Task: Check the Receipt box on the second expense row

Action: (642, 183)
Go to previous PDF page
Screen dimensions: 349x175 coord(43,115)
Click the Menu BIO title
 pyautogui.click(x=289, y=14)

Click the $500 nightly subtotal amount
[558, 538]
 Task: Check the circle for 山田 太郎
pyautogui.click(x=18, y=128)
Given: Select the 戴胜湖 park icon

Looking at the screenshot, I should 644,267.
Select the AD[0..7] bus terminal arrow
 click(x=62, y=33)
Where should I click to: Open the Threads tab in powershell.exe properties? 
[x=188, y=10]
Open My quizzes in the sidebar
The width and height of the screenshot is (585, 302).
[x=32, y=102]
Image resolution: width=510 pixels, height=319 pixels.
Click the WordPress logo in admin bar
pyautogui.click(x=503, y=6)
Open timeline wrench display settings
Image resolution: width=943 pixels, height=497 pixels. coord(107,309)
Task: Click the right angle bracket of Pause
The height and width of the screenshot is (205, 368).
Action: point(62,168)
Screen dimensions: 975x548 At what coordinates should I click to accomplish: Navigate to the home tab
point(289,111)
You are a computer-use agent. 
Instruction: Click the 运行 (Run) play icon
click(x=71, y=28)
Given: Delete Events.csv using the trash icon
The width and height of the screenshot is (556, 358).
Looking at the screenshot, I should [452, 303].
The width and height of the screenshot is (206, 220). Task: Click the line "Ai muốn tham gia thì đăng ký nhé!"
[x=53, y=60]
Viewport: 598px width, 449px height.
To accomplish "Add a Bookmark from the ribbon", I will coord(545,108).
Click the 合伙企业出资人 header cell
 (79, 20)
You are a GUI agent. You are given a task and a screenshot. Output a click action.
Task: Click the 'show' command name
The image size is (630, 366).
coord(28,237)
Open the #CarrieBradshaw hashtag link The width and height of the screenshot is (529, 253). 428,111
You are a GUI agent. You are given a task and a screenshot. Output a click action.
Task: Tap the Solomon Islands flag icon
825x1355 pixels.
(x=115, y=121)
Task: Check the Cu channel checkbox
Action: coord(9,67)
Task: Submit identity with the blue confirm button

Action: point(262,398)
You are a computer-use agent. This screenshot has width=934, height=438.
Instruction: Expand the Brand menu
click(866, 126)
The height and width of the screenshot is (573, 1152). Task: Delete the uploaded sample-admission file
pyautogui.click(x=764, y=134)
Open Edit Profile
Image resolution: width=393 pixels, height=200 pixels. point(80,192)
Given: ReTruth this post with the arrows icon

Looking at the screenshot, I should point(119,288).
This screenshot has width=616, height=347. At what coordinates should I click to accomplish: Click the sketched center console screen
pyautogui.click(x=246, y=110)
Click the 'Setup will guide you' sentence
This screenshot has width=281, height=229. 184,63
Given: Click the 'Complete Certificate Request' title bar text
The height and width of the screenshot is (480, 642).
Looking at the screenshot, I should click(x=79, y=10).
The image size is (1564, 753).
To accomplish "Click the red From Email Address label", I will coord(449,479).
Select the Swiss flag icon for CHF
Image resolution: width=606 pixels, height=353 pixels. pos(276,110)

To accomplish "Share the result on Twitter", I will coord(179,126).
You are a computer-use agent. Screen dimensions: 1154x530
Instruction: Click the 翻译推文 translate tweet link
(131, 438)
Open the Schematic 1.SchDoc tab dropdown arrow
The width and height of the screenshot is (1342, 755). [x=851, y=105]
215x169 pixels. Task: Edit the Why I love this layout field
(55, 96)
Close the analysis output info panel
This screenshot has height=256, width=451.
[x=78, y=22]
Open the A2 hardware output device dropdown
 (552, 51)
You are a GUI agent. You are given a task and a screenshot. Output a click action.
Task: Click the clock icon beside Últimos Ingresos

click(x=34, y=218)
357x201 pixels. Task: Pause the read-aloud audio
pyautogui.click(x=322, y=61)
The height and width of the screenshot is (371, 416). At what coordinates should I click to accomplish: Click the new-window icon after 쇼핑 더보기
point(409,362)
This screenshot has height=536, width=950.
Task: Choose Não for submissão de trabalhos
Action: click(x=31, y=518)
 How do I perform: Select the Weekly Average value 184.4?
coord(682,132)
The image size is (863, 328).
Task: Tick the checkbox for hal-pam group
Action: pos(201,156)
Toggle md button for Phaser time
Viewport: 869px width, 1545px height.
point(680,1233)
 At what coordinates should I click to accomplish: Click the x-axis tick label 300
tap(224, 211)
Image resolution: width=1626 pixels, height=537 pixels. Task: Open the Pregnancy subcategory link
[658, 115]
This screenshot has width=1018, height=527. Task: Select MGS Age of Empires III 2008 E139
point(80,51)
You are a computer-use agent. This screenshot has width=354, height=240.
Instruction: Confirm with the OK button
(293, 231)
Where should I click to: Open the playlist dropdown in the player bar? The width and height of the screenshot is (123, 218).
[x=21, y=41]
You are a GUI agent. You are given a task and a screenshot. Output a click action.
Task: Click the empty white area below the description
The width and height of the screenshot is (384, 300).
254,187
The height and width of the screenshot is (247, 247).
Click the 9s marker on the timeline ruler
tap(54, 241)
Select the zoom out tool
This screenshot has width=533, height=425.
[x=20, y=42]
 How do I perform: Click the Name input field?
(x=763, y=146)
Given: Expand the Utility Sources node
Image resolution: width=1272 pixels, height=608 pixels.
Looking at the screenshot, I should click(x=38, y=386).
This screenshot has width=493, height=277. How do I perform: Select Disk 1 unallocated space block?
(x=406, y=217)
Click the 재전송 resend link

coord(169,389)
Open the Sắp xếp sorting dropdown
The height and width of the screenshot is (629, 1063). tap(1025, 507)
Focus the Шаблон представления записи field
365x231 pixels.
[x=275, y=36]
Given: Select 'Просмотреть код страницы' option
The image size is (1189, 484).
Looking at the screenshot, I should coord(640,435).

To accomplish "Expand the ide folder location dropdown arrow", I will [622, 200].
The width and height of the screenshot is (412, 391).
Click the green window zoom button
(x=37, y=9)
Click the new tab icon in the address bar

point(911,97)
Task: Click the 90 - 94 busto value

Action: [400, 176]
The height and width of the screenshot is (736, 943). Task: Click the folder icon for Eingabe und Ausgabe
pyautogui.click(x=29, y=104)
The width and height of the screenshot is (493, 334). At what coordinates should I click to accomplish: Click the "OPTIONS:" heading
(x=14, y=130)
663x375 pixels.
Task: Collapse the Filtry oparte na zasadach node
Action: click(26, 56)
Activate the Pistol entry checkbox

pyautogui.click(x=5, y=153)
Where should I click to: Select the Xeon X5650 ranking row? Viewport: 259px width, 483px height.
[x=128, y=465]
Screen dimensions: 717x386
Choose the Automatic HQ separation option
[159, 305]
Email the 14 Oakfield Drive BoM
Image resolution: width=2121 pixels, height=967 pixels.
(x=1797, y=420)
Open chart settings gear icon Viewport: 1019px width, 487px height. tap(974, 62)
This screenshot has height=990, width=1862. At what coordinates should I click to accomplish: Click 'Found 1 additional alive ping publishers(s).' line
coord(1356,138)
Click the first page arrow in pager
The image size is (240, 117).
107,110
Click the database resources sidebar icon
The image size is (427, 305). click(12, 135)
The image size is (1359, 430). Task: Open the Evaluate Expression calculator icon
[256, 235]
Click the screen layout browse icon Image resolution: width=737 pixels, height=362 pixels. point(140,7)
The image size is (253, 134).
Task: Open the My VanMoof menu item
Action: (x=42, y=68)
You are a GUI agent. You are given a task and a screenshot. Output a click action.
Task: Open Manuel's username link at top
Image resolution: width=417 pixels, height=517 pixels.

Task description: Each of the records is to be repeated word for word.

Result for this task:
Task: Check the Receipt box on the second expense row

Action: (642, 183)
Go to previous PDF page
Screen dimensions: 349x175 coord(43,115)
Click the Menu BIO title
 pyautogui.click(x=289, y=14)

Click the $500 nightly subtotal amount
[558, 538]
 Task: Check the circle for 山田 太郎
pyautogui.click(x=18, y=128)
Given: Select the 戴胜湖 park icon

Looking at the screenshot, I should 644,267.
Select the AD[0..7] bus terminal arrow
 click(x=62, y=33)
Where should I click to: Open the Threads tab in powershell.exe properties? 
[x=188, y=10]
Open My quizzes in the sidebar
The width and height of the screenshot is (585, 302).
[x=32, y=102]
Image resolution: width=510 pixels, height=319 pixels.
Click the WordPress logo in admin bar
pyautogui.click(x=503, y=6)
Open timeline wrench display settings
Image resolution: width=943 pixels, height=497 pixels. coord(107,309)
Task: Click the right angle bracket of Pause
The height and width of the screenshot is (205, 368).
Action: point(62,168)
Screen dimensions: 975x548 At what coordinates should I click to accomplish: Navigate to the home tab
point(289,111)
You are a computer-use agent. 
Instruction: Click the 运行 (Run) play icon
click(x=71, y=28)
Given: Delete Events.csv using the trash icon
The width and height of the screenshot is (556, 358).
Looking at the screenshot, I should [452, 303].
The width and height of the screenshot is (206, 220). Task: Click the line "Ai muốn tham gia thì đăng ký nhé!"
[x=53, y=60]
Viewport: 598px width, 449px height.
To accomplish "Add a Bookmark from the ribbon", I will coord(545,108).
Click the 合伙企业出资人 header cell
 (79, 20)
You are a GUI agent. You are given a task and a screenshot. Output a click action.
Task: Click the 'show' command name
The image size is (630, 366).
coord(28,237)
Open the #CarrieBradshaw hashtag link The width and height of the screenshot is (529, 253). 428,111
You are a GUI agent. You are given a task and a screenshot. Output a click action.
Task: Tap the Solomon Islands flag icon
825x1355 pixels.
(x=115, y=121)
Task: Check the Cu channel checkbox
Action: coord(9,67)
Task: Submit identity with the blue confirm button

Action: point(262,398)
You are a computer-use agent. This screenshot has width=934, height=438.
Instruction: Expand the Brand menu
click(866, 126)
The height and width of the screenshot is (573, 1152). Task: Delete the uploaded sample-admission file
pyautogui.click(x=764, y=134)
Open Edit Profile
Image resolution: width=393 pixels, height=200 pixels. point(80,192)
Given: ReTruth this post with the arrows icon

Looking at the screenshot, I should point(119,288).
This screenshot has width=616, height=347. At what coordinates should I click to accomplish: Click the sketched center console screen
pyautogui.click(x=246, y=110)
Click the 'Setup will guide you' sentence
This screenshot has width=281, height=229. 184,63
Given: Click the 'Complete Certificate Request' title bar text
The height and width of the screenshot is (480, 642).
Looking at the screenshot, I should click(x=79, y=10).
The image size is (1564, 753).
To accomplish "Click the red From Email Address label", I will coord(449,479).
Select the Swiss flag icon for CHF
Image resolution: width=606 pixels, height=353 pixels. pos(276,110)

To accomplish "Share the result on Twitter", I will coord(179,126).
You are a computer-use agent. Screen dimensions: 1154x530
Instruction: Click the 翻译推文 translate tweet link
(131, 438)
Open the Schematic 1.SchDoc tab dropdown arrow
The width and height of the screenshot is (1342, 755). [x=851, y=105]
215x169 pixels. Task: Edit the Why I love this layout field
(55, 96)
Close the analysis output info panel
This screenshot has height=256, width=451.
[x=78, y=22]
Open the A2 hardware output device dropdown
 (552, 51)
You are a GUI agent. You are given a task and a screenshot. Output a click action.
Task: Click the clock icon beside Últimos Ingresos

click(x=34, y=218)
357x201 pixels. Task: Pause the read-aloud audio
pyautogui.click(x=322, y=61)
The height and width of the screenshot is (371, 416). At what coordinates should I click to accomplish: Click the new-window icon after 쇼핑 더보기
point(409,362)
This screenshot has height=536, width=950.
Task: Choose Não for submissão de trabalhos
Action: click(x=31, y=518)
 How do I perform: Select the Weekly Average value 184.4?
coord(682,132)
The image size is (863, 328).
Task: Tick the checkbox for hal-pam group
Action: pos(201,156)
Toggle md button for Phaser time
Viewport: 869px width, 1545px height.
point(680,1233)
 At what coordinates should I click to accomplish: Click the x-axis tick label 300
tap(224, 211)
Image resolution: width=1626 pixels, height=537 pixels. Task: Open the Pregnancy subcategory link
[658, 115]
This screenshot has width=1018, height=527. Task: Select MGS Age of Empires III 2008 E139
point(80,51)
You are a computer-use agent. This screenshot has width=354, height=240.
Instruction: Confirm with the OK button
(293, 231)
Where should I click to: Open the playlist dropdown in the player bar? The width and height of the screenshot is (123, 218).
[x=21, y=41]
You are a GUI agent. You are given a task and a screenshot. Output a click action.
Task: Click the empty white area below the description
The width and height of the screenshot is (384, 300).
254,187
The height and width of the screenshot is (247, 247).
Click the 9s marker on the timeline ruler
tap(54, 241)
Select the zoom out tool
This screenshot has width=533, height=425.
[x=20, y=42]
 How do I perform: Click the Name input field?
(x=763, y=146)
Given: Expand the Utility Sources node
Image resolution: width=1272 pixels, height=608 pixels.
Looking at the screenshot, I should click(x=38, y=386).
This screenshot has width=493, height=277. How do I perform: Select Disk 1 unallocated space block?
(x=406, y=217)
Click the 재전송 resend link

coord(169,389)
Open the Sắp xếp sorting dropdown
The height and width of the screenshot is (629, 1063). tap(1025, 507)
Focus the Шаблон представления записи field
365x231 pixels.
[x=275, y=36]
Given: Select 'Просмотреть код страницы' option
The image size is (1189, 484).
Looking at the screenshot, I should coord(640,435).

To accomplish "Expand the ide folder location dropdown arrow", I will [622, 200].
The width and height of the screenshot is (412, 391).
Click the green window zoom button
(x=37, y=9)
Click the new tab icon in the address bar

point(911,97)
Task: Click the 90 - 94 busto value

Action: [400, 176]
The height and width of the screenshot is (736, 943). Task: Click the folder icon for Eingabe und Ausgabe
pyautogui.click(x=29, y=104)
The width and height of the screenshot is (493, 334). At what coordinates should I click to accomplish: Click the "OPTIONS:" heading
(x=14, y=130)
663x375 pixels.
Task: Collapse the Filtry oparte na zasadach node
Action: click(26, 56)
Activate the Pistol entry checkbox

pyautogui.click(x=5, y=153)
Where should I click to: Select the Xeon X5650 ranking row? Viewport: 259px width, 483px height.
[x=128, y=465]
Screen dimensions: 717x386
Choose the Automatic HQ separation option
[159, 305]
Email the 14 Oakfield Drive BoM
Image resolution: width=2121 pixels, height=967 pixels.
(x=1797, y=420)
Open chart settings gear icon Viewport: 1019px width, 487px height. tap(974, 62)
This screenshot has height=990, width=1862. At what coordinates should I click to accomplish: Click 'Found 1 additional alive ping publishers(s).' line
coord(1356,138)
Click the first page arrow in pager
The image size is (240, 117).
107,110
Click the database resources sidebar icon
The image size is (427, 305). click(12, 135)
The image size is (1359, 430). Task: Open the Evaluate Expression calculator icon
[256, 235]
Click the screen layout browse icon Image resolution: width=737 pixels, height=362 pixels. point(140,7)
The image size is (253, 134).
Task: Open the My VanMoof menu item
Action: (x=42, y=68)
You are a GUI agent. You are given a task and a screenshot. Output a click action.
Task: Open Manuel's username link at top
Image resolution: width=417 pixels, height=517 pixels.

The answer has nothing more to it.